Should California Follow Sweden's Approach to Combating COVID-19?

Updated: Nov 28, 2023



Many governors are refusing to lift their COVID-19 shelter-in-place decrees until long lists of conditions are met. They have phrased their recalcitrance in the language of science—not politics. But what about economics?

As California’s Gavin Newsom puts it: "Science, not politics must be the guide…. We can't get ahead of ourselves .... I don't want to make a political decision. That puts people's lives at risk."

As a matter of science, the governors are wrong! They assume they are making a tradeoff of a short-term reduction in employment for a long-term reduction in age-specific mortality. They are actually making a tradeoff of a short-term reduction in COVID-19 deaths for a long-term increase in age-specific mortality for working people and their families. That’s the bigger picture they’re not focusing on and it also has far reaching economic consequences if not considered.

Governor Newsome and Others Have Made This Error in Judgement

The governors have made this error in judgement because they are not taking into account basic facts about COVID-19 and about the mortality risks from mass layoffs and poverty. These are the economic aspects they’re not considering using cost-benefit analysis.
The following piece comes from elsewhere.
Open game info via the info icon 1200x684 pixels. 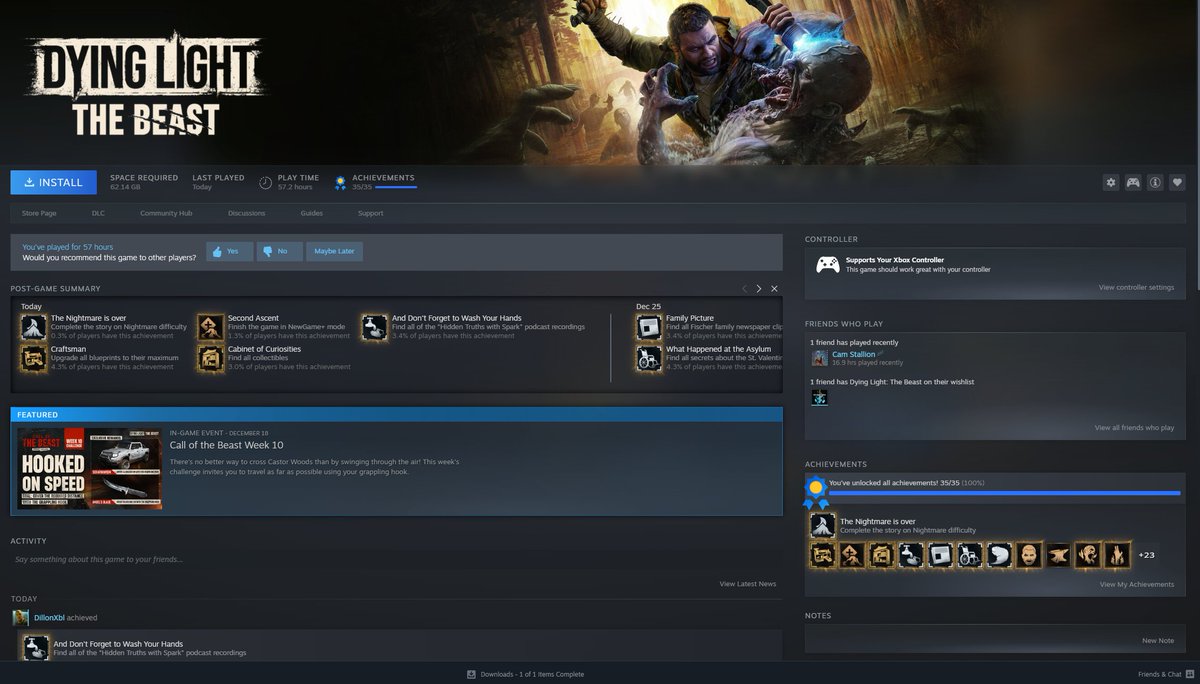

Let us start with the facts about COVID-19. First, it is highly contagious. Second, a very large percentage of those infected are asymptomatic. Third, precisely because it is highly contagious and many cases are asymptomatic, infection will continue to spread until a vaccine becomes available, everyone is tested, or herd immunity is reached.

Without a vaccine and the aforementioned reasons, government actions, such as lockdowns, contact tracing, mandatory social distancing, and the like, will not influence the total number of people who are ultimately infected; they only influence how many people have an active infection at a given point in time. All of these actions “flatten the curve,” but they do not affect the area under the curve.

The Undisputed Facts About the Mortality Effects of Unemployment and Poverty

Let us now add a few basic facts from research in economics about the mortality effects of unemployment and poverty. First, as the research of Daniel Sullivan and Till von Wachter in the Quarterly Journal of Economics shows, mass layoffs during recessions increase both the short-term and long-term age-specific mortality risks of laid-off workers.

For middle-aged male workers, mortality rates in the year after being laid off are 50 percent to 100 percent higher than they would have been otherwise. Second, a large body of research shows that the loss of employment in middle age produces a permanent, long-term reduction in income because of reduced employment prospects. That is, layoffs push families toward poverty. Third, the effect of poverty on age-specific mortality is brutal. In the United States, the poor die 10 to 15 years earlier than the wealthy.

The Mortality Risk From Unemployment and Poverty

What inferences, then, can be drawn from these facts? Governors who persist in state-wide lockdowns are making a huge mistake. They think that they are safeguarding workers and their children from COVID-19; they are actually exposing them to mortality risk from unemployment and poverty.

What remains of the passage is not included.